Waiters careen. Balanced trays
float at crazy angles through the tobacco smoke. Hats flash. Firecracker
voices explode. A guffaw dances across a smear of faces. Congo gleams,
college boy pallors, the smiles of black and white men and women
interlace. A spotlight shoots its long hypotenuse upon the floor. In its
drifting oval the entertainer, her shoulders back, her elbows out, her
fists clenched and her body twisting into slow patterns, bawls in a
terrifying soprano--
"If it waren't foh her powdah
And her stohe bought hair.
The man Ah love
Would not have gone nowhere--"
Listen for the tom-tom behind the hurrah. Watch for the torches of Kypris
and Corinth behind the glare of the tungstens.

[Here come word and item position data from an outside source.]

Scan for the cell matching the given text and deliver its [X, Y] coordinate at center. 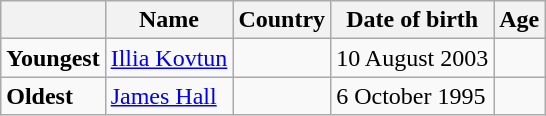
Name [169, 20]
Date of birth [412, 20]
Illia Kovtun [169, 58]
6 October 1995 [412, 96]
Country [282, 20]
Oldest [53, 96]
Youngest [53, 58]
Age [520, 20]
James Hall [169, 96]
10 August 2003 [412, 58]
For the text-containing cell, return its midpoint in (x, y) coordinate format. 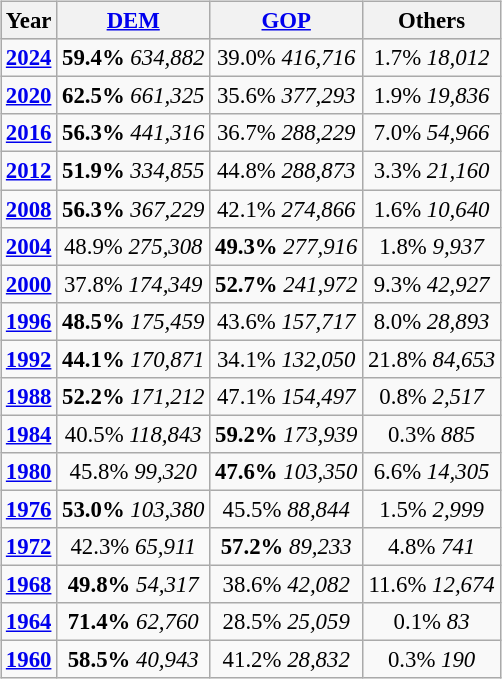
71.4% 62,760 (134, 622)
DEM (134, 21)
53.0% 103,380 (134, 509)
1960 (29, 660)
21.8% 84,653 (432, 359)
47.1% 154,497 (286, 396)
1984 (29, 434)
41.2% 28,832 (286, 660)
42.1% 274,866 (286, 209)
1976 (29, 509)
1.8% 9,937 (432, 246)
1.6% 10,640 (432, 209)
1988 (29, 396)
8.0% 28,893 (432, 321)
37.8% 174,349 (134, 284)
40.5% 118,843 (134, 434)
6.6% 14,305 (432, 472)
52.2% 171,212 (134, 396)
35.6% 377,293 (286, 96)
2008 (29, 209)
45.5% 88,844 (286, 509)
GOP (286, 21)
4.8% 741 (432, 547)
1972 (29, 547)
Others (432, 21)
39.0% 416,716 (286, 58)
2016 (29, 133)
1.5% 2,999 (432, 509)
1968 (29, 584)
3.3% 21,160 (432, 171)
7.0% 54,966 (432, 133)
58.5% 40,943 (134, 660)
59.4% 634,882 (134, 58)
Year (29, 21)
47.6% 103,350 (286, 472)
0.1% 83 (432, 622)
2000 (29, 284)
1.9% 19,836 (432, 96)
62.5% 661,325 (134, 96)
0.3% 190 (432, 660)
45.8% 99,320 (134, 472)
28.5% 25,059 (286, 622)
56.3% 367,229 (134, 209)
1964 (29, 622)
2004 (29, 246)
11.6% 12,674 (432, 584)
44.1% 170,871 (134, 359)
51.9% 334,855 (134, 171)
38.6% 42,082 (286, 584)
43.6% 157,717 (286, 321)
2020 (29, 96)
34.1% 132,050 (286, 359)
52.7% 241,972 (286, 284)
57.2% 89,233 (286, 547)
48.9% 275,308 (134, 246)
2012 (29, 171)
1992 (29, 359)
42.3% 65,911 (134, 547)
1980 (29, 472)
0.3% 885 (432, 434)
49.8% 54,317 (134, 584)
1996 (29, 321)
2024 (29, 58)
59.2% 173,939 (286, 434)
0.8% 2,517 (432, 396)
36.7% 288,229 (286, 133)
44.8% 288,873 (286, 171)
1.7% 18,012 (432, 58)
49.3% 277,916 (286, 246)
9.3% 42,927 (432, 284)
56.3% 441,316 (134, 133)
48.5% 175,459 (134, 321)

This is the immemorial
bacchanal lurching through the kaleidoscope of the centuries. Pan with a
bootlegger's grin and a checked suit. Dionysius with a saxophone to his
lips. And the dance of Paphos called now the shimmie.
Listen and watch and through the tumult, rising like a strange incense
from the smear of bodies, tables and waiters, will come the curious thing
that is never contained in the vice reports. The gleam of the devil
himself--the echo of some mystic cymbal note.
Later the music will let out a tinny blaze of sound.